[Stored entries]
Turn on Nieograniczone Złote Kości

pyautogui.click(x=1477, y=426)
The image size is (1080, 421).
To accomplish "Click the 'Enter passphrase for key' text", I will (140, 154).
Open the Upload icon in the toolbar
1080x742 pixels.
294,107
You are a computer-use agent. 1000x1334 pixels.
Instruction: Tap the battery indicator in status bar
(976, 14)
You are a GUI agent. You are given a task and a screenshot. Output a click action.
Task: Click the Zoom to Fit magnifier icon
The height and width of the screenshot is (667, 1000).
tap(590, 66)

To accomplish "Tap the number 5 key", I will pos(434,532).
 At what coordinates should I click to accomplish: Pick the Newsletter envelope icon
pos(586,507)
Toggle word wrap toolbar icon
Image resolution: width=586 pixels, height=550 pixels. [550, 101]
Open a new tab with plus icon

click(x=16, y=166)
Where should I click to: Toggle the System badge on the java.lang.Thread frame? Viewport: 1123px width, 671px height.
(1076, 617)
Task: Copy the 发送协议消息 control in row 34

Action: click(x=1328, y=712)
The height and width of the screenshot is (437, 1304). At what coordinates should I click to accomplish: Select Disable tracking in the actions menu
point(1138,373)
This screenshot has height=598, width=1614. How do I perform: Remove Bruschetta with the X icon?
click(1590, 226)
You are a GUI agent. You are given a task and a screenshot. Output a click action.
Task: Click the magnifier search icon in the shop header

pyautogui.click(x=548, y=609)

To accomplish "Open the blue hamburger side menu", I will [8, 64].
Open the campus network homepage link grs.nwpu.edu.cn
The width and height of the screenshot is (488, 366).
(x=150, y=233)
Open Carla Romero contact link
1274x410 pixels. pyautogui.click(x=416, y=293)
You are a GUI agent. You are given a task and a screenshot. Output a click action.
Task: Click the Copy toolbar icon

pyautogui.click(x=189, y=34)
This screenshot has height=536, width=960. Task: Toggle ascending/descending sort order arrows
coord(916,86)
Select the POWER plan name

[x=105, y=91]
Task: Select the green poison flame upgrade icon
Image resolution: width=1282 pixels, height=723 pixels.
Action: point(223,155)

EXERCISE AIM: If a line above includes the string "will", pick it out.

SOLUTION BELOW:
To accomplish "Click the 'Enter passphrase for key' text", I will (140, 154).
To accomplish "Tap the number 5 key", I will pos(434,532).
To accomplish "Open the blue hamburger side menu", I will [8, 64].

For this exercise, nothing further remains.